NAIROBI, Kenya, Sept 10 – The nationalization of Kenya Airways will only succeed if the Government thoroughly investigates some of the issues that have afflicted the company in the recent years.
This is according to the Kenya Airline Pilots Association (KALPA) which has also called on the Government to incorporate the Deloitte Forensic Audit Report and The Senate Report in the nationalization process and include key stakeholders’ contributions.
“The Association is ready to present submissions to the Government to ensure a smooth and beneficial turnaround process,” KALPA General Secretary Captain Murithi Nyagah said.
In February 2016, the airline hired Deloitte to identify areas of weakness in its operations after the company sank into debts and losses in 2014. The airline reported a Sh25.7 billion after-tax loss for the year ended March 2015, followed by a Sh10.95 billion net loss for the six months to September.
The audit trail revealed a story of plunder and theft; fraud was involved in many areas of the company’s operations, from ticketing, fuel and accounting.

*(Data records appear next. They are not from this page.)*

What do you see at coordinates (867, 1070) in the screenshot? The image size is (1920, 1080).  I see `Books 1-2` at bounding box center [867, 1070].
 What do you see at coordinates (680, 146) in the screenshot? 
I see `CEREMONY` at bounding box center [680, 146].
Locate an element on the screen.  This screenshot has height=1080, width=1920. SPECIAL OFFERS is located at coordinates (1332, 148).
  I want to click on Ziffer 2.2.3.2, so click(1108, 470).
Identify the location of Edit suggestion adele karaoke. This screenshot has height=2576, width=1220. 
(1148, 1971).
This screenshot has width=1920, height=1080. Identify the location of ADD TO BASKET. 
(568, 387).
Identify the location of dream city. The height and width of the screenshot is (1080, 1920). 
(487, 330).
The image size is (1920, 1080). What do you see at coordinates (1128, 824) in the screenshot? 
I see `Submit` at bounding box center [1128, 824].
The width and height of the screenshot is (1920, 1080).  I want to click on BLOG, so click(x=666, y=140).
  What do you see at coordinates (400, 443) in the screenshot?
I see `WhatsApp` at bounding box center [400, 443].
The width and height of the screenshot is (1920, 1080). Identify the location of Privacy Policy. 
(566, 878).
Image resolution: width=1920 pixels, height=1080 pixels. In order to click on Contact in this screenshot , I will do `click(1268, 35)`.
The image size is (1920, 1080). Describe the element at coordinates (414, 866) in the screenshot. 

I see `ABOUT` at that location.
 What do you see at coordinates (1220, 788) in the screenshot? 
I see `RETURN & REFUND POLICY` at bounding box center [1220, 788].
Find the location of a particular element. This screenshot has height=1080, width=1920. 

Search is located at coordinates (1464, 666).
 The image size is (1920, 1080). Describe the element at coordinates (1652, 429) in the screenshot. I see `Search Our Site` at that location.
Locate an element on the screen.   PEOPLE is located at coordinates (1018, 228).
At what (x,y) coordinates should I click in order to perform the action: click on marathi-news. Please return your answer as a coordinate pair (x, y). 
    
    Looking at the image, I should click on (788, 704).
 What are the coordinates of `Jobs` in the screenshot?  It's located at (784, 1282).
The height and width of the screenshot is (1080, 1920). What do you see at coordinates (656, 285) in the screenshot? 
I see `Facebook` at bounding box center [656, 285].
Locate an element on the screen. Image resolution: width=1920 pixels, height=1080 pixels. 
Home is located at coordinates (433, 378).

Senate’s report also revealed a similar story. The airline was afflicted by poor investment decisions by management of buying and leasing aircrafts, fuel hedging, expensive ticketing and frequent cancellation of flights causing inconvenience and poor relationship with passengers.
The nationalization proposal was fronted and voted for in July in parliament in a bid to save the national carrier from mounting debts.
In a previous media interview, Parliament’s transport Committee David Pkosing pushed for nationalization of the airline saying it would exempt it from taxes om engines, maintenance and fuel which would allow it to sell cheaper tickets.
Currently, KQ charges more than competitors, forcing price sensitive passengers to opt for competitors who include Ethiopian Airlines and Rwanda’s flag carrier airline, RwandAir.